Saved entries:
* * *

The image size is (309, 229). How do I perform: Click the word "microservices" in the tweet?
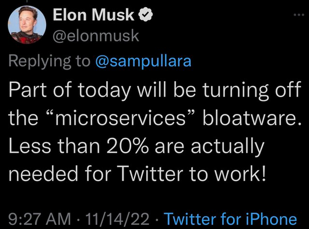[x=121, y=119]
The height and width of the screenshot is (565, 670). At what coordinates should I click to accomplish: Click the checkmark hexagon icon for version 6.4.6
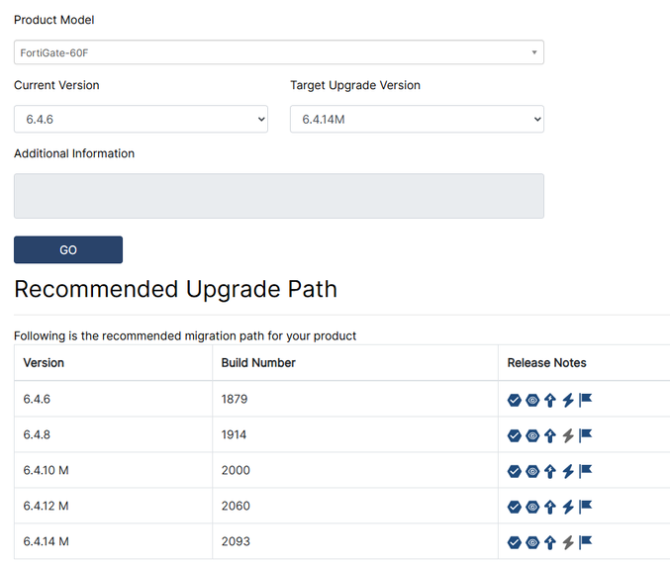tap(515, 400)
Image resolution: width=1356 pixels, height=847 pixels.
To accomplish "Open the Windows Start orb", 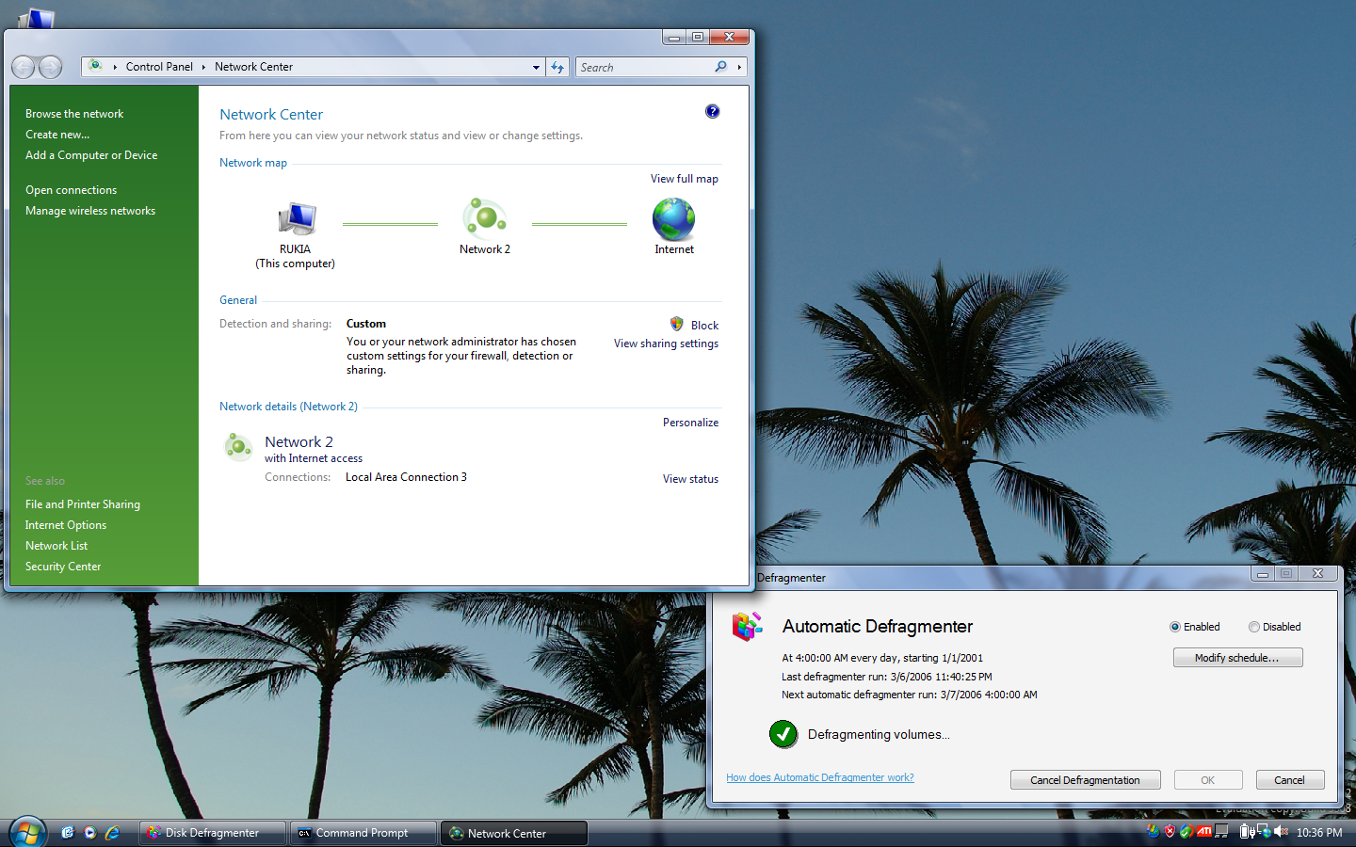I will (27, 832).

* * *

WORK ORDER
An exact printout of the entries is wanted, covering the first line through the line holding "Image resolution: width=1356", with pictures kept out of it.

ANSWER SECTION
The image size is (309, 229). How do I perform: Click the word "microservices" in the tweet?
[x=121, y=119]
The height and width of the screenshot is (565, 670). At what coordinates should I click to accomplish: Click the checkmark hexagon icon for version 6.4.6
tap(515, 400)
Image resolution: width=1356 pixels, height=847 pixels.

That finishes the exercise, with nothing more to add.